YOUR TASK:
Copy out every line from the start of the items through the line containing "center [426, 291].", including both ends, with no changes.

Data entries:
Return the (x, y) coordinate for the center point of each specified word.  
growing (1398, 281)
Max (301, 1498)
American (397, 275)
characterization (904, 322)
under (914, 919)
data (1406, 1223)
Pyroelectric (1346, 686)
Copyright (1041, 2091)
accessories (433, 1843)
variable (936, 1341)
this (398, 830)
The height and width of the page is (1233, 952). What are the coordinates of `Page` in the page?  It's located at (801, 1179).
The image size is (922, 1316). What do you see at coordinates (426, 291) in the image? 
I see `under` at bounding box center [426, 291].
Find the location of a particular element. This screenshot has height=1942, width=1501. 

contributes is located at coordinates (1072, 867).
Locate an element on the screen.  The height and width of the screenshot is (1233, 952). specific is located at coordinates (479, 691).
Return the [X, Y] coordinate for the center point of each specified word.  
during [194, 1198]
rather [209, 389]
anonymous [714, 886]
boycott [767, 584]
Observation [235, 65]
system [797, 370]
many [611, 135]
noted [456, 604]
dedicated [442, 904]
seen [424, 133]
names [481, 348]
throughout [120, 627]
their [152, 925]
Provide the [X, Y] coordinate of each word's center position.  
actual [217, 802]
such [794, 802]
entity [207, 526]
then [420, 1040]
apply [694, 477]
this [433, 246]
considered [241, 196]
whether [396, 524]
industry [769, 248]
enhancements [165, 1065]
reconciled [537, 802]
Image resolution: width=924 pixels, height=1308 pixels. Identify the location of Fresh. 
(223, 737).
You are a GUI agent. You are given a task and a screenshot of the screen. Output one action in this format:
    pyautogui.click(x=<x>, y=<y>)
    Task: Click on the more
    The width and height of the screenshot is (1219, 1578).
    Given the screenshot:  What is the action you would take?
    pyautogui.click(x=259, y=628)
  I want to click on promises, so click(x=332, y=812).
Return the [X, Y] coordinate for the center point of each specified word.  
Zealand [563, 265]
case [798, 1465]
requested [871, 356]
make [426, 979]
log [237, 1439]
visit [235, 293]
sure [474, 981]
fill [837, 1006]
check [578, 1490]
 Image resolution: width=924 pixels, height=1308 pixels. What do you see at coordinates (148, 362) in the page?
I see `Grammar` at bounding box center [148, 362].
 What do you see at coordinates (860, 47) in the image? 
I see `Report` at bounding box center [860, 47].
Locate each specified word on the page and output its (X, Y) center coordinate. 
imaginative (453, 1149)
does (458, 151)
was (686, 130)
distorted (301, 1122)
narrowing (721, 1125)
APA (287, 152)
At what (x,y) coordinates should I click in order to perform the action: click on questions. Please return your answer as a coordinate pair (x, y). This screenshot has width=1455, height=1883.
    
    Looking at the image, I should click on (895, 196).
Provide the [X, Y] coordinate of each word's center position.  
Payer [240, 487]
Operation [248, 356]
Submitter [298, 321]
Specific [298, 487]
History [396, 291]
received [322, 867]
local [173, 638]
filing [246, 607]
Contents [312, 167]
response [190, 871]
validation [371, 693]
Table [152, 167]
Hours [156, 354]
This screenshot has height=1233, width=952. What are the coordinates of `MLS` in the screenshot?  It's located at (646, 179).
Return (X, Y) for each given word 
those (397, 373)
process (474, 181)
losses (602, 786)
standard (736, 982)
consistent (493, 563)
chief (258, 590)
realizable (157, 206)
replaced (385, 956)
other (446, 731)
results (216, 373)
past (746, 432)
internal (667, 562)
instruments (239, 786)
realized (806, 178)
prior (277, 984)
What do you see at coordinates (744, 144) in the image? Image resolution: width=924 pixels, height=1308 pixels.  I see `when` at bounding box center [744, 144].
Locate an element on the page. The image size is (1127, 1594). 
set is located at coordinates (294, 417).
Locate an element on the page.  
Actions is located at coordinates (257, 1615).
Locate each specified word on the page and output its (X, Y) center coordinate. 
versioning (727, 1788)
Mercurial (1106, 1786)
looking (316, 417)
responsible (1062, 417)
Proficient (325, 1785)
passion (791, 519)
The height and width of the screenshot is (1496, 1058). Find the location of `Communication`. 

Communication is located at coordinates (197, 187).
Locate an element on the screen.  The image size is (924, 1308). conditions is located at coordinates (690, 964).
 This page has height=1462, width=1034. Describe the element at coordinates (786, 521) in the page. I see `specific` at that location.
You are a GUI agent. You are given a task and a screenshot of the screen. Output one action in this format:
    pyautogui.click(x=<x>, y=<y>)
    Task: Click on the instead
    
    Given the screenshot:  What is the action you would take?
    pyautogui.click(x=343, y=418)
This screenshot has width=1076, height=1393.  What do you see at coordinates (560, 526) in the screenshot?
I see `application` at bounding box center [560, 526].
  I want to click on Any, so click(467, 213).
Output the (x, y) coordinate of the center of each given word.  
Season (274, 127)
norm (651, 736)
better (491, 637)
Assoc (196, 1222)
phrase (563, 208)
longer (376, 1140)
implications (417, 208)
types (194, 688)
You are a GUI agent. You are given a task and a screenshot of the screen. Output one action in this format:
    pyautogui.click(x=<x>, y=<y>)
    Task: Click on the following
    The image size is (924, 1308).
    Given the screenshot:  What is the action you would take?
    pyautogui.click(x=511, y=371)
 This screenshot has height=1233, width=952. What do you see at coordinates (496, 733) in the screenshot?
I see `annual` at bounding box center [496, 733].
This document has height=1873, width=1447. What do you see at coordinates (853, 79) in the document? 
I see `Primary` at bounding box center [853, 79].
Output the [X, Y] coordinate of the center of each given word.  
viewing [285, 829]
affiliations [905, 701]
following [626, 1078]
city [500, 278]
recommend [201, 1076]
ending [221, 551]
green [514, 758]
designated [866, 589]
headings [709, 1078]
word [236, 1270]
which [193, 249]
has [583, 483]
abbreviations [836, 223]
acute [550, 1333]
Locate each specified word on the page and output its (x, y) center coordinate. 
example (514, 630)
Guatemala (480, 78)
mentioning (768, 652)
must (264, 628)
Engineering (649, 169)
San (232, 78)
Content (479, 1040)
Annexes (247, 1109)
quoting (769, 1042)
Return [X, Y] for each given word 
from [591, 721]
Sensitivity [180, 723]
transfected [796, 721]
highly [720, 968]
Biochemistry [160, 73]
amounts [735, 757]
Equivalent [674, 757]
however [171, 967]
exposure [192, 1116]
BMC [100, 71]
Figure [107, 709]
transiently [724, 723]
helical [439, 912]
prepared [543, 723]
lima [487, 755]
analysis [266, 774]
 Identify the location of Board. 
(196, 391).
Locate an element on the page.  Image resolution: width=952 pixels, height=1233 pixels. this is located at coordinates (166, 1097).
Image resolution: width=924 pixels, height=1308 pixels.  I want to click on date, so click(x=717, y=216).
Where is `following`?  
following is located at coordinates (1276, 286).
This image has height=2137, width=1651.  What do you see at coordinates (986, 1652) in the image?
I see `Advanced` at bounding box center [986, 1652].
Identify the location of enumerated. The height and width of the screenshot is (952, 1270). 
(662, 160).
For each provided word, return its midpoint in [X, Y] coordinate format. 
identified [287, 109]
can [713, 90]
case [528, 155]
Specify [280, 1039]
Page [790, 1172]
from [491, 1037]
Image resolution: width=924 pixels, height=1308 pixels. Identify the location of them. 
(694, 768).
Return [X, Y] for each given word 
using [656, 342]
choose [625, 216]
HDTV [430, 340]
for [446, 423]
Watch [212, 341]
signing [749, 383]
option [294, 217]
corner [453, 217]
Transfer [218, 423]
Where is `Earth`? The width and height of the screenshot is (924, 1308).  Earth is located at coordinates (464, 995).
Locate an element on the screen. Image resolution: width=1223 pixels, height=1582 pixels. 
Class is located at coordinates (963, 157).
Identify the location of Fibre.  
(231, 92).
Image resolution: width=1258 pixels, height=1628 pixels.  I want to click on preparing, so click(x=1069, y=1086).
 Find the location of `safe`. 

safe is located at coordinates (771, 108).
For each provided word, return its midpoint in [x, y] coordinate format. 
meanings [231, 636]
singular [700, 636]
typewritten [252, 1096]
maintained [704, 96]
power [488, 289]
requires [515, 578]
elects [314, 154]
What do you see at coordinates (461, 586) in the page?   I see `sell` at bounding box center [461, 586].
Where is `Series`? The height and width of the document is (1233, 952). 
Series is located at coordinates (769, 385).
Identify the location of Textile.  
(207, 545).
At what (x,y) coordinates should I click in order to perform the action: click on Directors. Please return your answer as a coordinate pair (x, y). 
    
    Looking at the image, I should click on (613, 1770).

EXPECTED ANSWER:
Return the (x, y) coordinate for the center point of each specified word.  
growing (1398, 281)
Max (301, 1498)
American (397, 275)
characterization (904, 322)
under (914, 919)
data (1406, 1223)
Pyroelectric (1346, 686)
Copyright (1041, 2091)
accessories (433, 1843)
variable (936, 1341)
this (398, 830)
The height and width of the page is (1233, 952). What are the coordinates of `Page` in the page?  It's located at (801, 1179).
The image size is (922, 1316). What do you see at coordinates (426, 291) in the image? 
I see `under` at bounding box center [426, 291].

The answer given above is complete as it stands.